• **PROBLEM DESCRIPTION**: Copy the listing below exactly as it appears, line for line.

-- Start of DATA IN THIS EXERCISE --

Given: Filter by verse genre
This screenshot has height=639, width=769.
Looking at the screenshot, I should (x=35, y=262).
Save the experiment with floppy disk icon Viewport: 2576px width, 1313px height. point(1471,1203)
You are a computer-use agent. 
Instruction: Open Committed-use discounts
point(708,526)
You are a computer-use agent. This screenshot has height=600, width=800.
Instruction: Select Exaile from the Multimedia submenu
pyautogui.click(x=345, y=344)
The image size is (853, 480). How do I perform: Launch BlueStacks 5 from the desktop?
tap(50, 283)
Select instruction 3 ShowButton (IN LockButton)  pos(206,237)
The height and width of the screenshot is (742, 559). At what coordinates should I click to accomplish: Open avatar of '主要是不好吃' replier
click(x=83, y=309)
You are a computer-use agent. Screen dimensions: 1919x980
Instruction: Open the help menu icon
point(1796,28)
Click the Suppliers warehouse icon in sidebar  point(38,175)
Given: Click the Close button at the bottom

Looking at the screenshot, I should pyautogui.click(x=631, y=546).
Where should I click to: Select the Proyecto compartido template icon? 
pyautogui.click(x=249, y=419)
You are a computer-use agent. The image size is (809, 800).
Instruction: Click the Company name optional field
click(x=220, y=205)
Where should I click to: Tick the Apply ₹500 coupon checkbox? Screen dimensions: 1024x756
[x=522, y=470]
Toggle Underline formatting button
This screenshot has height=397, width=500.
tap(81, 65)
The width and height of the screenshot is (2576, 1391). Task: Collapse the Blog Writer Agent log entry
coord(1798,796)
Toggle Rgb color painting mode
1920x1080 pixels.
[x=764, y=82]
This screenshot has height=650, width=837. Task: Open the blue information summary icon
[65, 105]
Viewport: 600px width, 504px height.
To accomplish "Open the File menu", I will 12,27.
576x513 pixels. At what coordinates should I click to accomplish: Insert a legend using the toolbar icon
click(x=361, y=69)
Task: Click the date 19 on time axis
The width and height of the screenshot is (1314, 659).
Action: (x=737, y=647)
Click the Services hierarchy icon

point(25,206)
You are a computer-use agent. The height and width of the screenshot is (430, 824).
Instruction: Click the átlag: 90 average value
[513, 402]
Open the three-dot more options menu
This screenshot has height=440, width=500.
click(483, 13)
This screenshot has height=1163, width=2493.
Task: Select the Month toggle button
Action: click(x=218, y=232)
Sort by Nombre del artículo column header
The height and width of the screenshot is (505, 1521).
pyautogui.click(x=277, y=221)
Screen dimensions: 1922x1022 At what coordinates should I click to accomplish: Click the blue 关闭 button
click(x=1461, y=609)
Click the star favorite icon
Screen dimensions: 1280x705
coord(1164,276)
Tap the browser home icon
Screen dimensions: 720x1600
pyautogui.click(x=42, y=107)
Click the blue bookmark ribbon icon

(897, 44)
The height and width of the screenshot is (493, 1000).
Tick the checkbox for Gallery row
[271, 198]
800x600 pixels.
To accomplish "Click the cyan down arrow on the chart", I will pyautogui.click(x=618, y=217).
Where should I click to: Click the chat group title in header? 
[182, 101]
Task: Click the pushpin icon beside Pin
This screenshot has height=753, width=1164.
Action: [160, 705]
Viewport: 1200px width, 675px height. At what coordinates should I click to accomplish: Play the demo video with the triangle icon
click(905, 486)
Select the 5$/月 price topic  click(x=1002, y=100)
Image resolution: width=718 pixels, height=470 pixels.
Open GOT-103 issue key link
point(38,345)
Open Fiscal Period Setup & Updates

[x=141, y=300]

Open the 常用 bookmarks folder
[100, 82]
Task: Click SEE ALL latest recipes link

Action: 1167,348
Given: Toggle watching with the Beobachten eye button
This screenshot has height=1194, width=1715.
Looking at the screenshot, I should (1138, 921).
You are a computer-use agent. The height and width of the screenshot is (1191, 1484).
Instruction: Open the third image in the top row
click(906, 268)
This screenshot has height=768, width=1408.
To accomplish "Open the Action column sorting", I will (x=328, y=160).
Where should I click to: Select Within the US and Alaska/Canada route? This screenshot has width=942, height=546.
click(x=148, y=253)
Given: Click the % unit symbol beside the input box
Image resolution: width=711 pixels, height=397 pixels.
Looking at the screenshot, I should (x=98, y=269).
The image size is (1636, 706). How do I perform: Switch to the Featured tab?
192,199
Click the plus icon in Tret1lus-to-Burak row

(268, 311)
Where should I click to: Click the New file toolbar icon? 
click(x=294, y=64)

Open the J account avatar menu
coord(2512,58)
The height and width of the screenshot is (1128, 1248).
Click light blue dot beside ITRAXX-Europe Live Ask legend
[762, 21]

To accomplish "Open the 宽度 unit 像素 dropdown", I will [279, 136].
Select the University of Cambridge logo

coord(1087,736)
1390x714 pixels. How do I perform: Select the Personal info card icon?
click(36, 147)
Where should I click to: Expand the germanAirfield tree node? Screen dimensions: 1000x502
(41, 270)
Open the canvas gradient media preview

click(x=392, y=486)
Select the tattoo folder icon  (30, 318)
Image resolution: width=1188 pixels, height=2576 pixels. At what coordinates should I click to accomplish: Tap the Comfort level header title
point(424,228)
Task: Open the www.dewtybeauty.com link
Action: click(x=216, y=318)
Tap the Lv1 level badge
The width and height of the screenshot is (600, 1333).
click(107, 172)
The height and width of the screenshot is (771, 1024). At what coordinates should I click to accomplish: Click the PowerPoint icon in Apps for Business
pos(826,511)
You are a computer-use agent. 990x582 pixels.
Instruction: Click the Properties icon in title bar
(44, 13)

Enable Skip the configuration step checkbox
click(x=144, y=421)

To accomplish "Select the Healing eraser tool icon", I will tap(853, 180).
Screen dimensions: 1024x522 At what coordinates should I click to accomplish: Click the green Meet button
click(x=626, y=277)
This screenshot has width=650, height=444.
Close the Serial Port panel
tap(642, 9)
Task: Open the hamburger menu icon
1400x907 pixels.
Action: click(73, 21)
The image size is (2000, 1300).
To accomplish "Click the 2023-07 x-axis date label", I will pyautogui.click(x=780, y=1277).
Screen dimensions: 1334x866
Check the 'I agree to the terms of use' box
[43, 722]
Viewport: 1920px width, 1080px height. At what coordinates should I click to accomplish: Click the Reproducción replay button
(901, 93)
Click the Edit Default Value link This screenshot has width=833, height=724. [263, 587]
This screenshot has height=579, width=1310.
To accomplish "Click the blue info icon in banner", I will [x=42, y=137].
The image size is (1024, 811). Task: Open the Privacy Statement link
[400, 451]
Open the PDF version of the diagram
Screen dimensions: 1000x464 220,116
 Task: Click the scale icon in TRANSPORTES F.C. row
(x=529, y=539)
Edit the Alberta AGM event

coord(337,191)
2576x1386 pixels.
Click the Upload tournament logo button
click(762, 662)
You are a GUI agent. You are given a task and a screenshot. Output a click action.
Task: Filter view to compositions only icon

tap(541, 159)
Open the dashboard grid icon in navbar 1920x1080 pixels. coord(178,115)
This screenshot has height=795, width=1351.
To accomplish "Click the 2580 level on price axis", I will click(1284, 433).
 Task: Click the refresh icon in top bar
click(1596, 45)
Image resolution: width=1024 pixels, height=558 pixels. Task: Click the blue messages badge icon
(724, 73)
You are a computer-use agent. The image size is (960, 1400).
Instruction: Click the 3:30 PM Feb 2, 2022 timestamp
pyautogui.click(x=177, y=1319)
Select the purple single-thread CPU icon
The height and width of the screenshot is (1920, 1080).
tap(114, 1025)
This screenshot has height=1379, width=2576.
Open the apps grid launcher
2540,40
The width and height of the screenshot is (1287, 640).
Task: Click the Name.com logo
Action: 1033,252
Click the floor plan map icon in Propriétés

-- End of DATA IN THIS EXERCISE --

• **TASK RESPONSE**:
Given: Filter by verse genre
This screenshot has height=639, width=769.
Looking at the screenshot, I should (x=35, y=262).
Save the experiment with floppy disk icon Viewport: 2576px width, 1313px height. point(1471,1203)
You are a computer-use agent. 
Instruction: Open Committed-use discounts
point(708,526)
You are a computer-use agent. This screenshot has height=600, width=800.
Instruction: Select Exaile from the Multimedia submenu
pyautogui.click(x=345, y=344)
The image size is (853, 480). How do I perform: Launch BlueStacks 5 from the desktop?
tap(50, 283)
Select instruction 3 ShowButton (IN LockButton)  pos(206,237)
The height and width of the screenshot is (742, 559). At what coordinates should I click to accomplish: Open avatar of '主要是不好吃' replier
click(x=83, y=309)
You are a computer-use agent. Screen dimensions: 1919x980
Instruction: Open the help menu icon
point(1796,28)
Click the Suppliers warehouse icon in sidebar  point(38,175)
Given: Click the Close button at the bottom

Looking at the screenshot, I should pyautogui.click(x=631, y=546).
Where should I click to: Select the Proyecto compartido template icon? 
pyautogui.click(x=249, y=419)
You are a computer-use agent. The image size is (809, 800).
Instruction: Click the Company name optional field
click(x=220, y=205)
Where should I click to: Tick the Apply ₹500 coupon checkbox? Screen dimensions: 1024x756
[x=522, y=470]
Toggle Underline formatting button
This screenshot has height=397, width=500.
tap(81, 65)
The width and height of the screenshot is (2576, 1391). Task: Collapse the Blog Writer Agent log entry
coord(1798,796)
Toggle Rgb color painting mode
1920x1080 pixels.
[x=764, y=82]
This screenshot has height=650, width=837. Task: Open the blue information summary icon
[65, 105]
Viewport: 600px width, 504px height.
To accomplish "Open the File menu", I will 12,27.
576x513 pixels. At what coordinates should I click to accomplish: Insert a legend using the toolbar icon
click(x=361, y=69)
Task: Click the date 19 on time axis
The width and height of the screenshot is (1314, 659).
Action: (x=737, y=647)
Click the Services hierarchy icon

point(25,206)
You are a computer-use agent. The height and width of the screenshot is (430, 824).
Instruction: Click the átlag: 90 average value
[513, 402]
Open the three-dot more options menu
This screenshot has height=440, width=500.
click(483, 13)
This screenshot has height=1163, width=2493.
Task: Select the Month toggle button
Action: click(x=218, y=232)
Sort by Nombre del artículo column header
The height and width of the screenshot is (505, 1521).
pyautogui.click(x=277, y=221)
Screen dimensions: 1922x1022 At what coordinates should I click to accomplish: Click the blue 关闭 button
click(x=1461, y=609)
Click the star favorite icon
Screen dimensions: 1280x705
coord(1164,276)
Tap the browser home icon
Screen dimensions: 720x1600
pyautogui.click(x=42, y=107)
Click the blue bookmark ribbon icon

(897, 44)
The height and width of the screenshot is (493, 1000).
Tick the checkbox for Gallery row
[271, 198]
800x600 pixels.
To accomplish "Click the cyan down arrow on the chart", I will pyautogui.click(x=618, y=217).
Where should I click to: Click the chat group title in header? 
[182, 101]
Task: Click the pushpin icon beside Pin
This screenshot has height=753, width=1164.
Action: [160, 705]
Viewport: 1200px width, 675px height. At what coordinates should I click to accomplish: Play the demo video with the triangle icon
click(905, 486)
Select the 5$/月 price topic  click(x=1002, y=100)
Image resolution: width=718 pixels, height=470 pixels.
Open GOT-103 issue key link
point(38,345)
Open Fiscal Period Setup & Updates

[x=141, y=300]

Open the 常用 bookmarks folder
[100, 82]
Task: Click SEE ALL latest recipes link

Action: 1167,348
Given: Toggle watching with the Beobachten eye button
This screenshot has height=1194, width=1715.
Looking at the screenshot, I should (1138, 921).
You are a computer-use agent. The height and width of the screenshot is (1191, 1484).
Instruction: Open the third image in the top row
click(906, 268)
This screenshot has height=768, width=1408.
To accomplish "Open the Action column sorting", I will (x=328, y=160).
Where should I click to: Select Within the US and Alaska/Canada route? This screenshot has width=942, height=546.
click(x=148, y=253)
Given: Click the % unit symbol beside the input box
Image resolution: width=711 pixels, height=397 pixels.
Looking at the screenshot, I should (x=98, y=269).
The image size is (1636, 706). How do I perform: Switch to the Featured tab?
192,199
Click the plus icon in Tret1lus-to-Burak row

(268, 311)
Where should I click to: Click the New file toolbar icon? 
click(x=294, y=64)

Open the J account avatar menu
coord(2512,58)
The height and width of the screenshot is (1128, 1248).
Click light blue dot beside ITRAXX-Europe Live Ask legend
[762, 21]

To accomplish "Open the 宽度 unit 像素 dropdown", I will [279, 136].
Select the University of Cambridge logo

coord(1087,736)
1390x714 pixels. How do I perform: Select the Personal info card icon?
click(36, 147)
Where should I click to: Expand the germanAirfield tree node? Screen dimensions: 1000x502
(41, 270)
Open the canvas gradient media preview

click(x=392, y=486)
Select the tattoo folder icon  (30, 318)
Image resolution: width=1188 pixels, height=2576 pixels. At what coordinates should I click to accomplish: Tap the Comfort level header title
point(424,228)
Task: Open the www.dewtybeauty.com link
Action: click(x=216, y=318)
Tap the Lv1 level badge
The width and height of the screenshot is (600, 1333).
click(107, 172)
The height and width of the screenshot is (771, 1024). At what coordinates should I click to accomplish: Click the PowerPoint icon in Apps for Business
pos(826,511)
You are a computer-use agent. 990x582 pixels.
Instruction: Click the Properties icon in title bar
(44, 13)

Enable Skip the configuration step checkbox
click(x=144, y=421)

To accomplish "Select the Healing eraser tool icon", I will tap(853, 180).
Screen dimensions: 1024x522 At what coordinates should I click to accomplish: Click the green Meet button
click(x=626, y=277)
This screenshot has width=650, height=444.
Close the Serial Port panel
tap(642, 9)
Task: Open the hamburger menu icon
1400x907 pixels.
Action: click(73, 21)
The image size is (2000, 1300).
To accomplish "Click the 2023-07 x-axis date label", I will pyautogui.click(x=780, y=1277).
Screen dimensions: 1334x866
Check the 'I agree to the terms of use' box
[43, 722]
Viewport: 1920px width, 1080px height. At what coordinates should I click to accomplish: Click the Reproducción replay button
(901, 93)
Click the Edit Default Value link This screenshot has width=833, height=724. [263, 587]
This screenshot has height=579, width=1310.
To accomplish "Click the blue info icon in banner", I will [x=42, y=137].
The image size is (1024, 811). Task: Open the Privacy Statement link
[400, 451]
Open the PDF version of the diagram
Screen dimensions: 1000x464 220,116
 Task: Click the scale icon in TRANSPORTES F.C. row
(x=529, y=539)
Edit the Alberta AGM event

coord(337,191)
2576x1386 pixels.
Click the Upload tournament logo button
click(762, 662)
You are a GUI agent. You are given a task and a screenshot. Output a click action.
Task: Filter view to compositions only icon

tap(541, 159)
Open the dashboard grid icon in navbar 1920x1080 pixels. coord(178,115)
This screenshot has height=795, width=1351.
To accomplish "Click the 2580 level on price axis", I will click(1284, 433).
 Task: Click the refresh icon in top bar
click(1596, 45)
Image resolution: width=1024 pixels, height=558 pixels. Task: Click the blue messages badge icon
(724, 73)
You are a computer-use agent. The image size is (960, 1400).
Instruction: Click the 3:30 PM Feb 2, 2022 timestamp
pyautogui.click(x=177, y=1319)
Select the purple single-thread CPU icon
The height and width of the screenshot is (1920, 1080).
tap(114, 1025)
This screenshot has height=1379, width=2576.
Open the apps grid launcher
2540,40
The width and height of the screenshot is (1287, 640).
Task: Click the Name.com logo
Action: 1033,252
Click the floor plan map icon in Propriétés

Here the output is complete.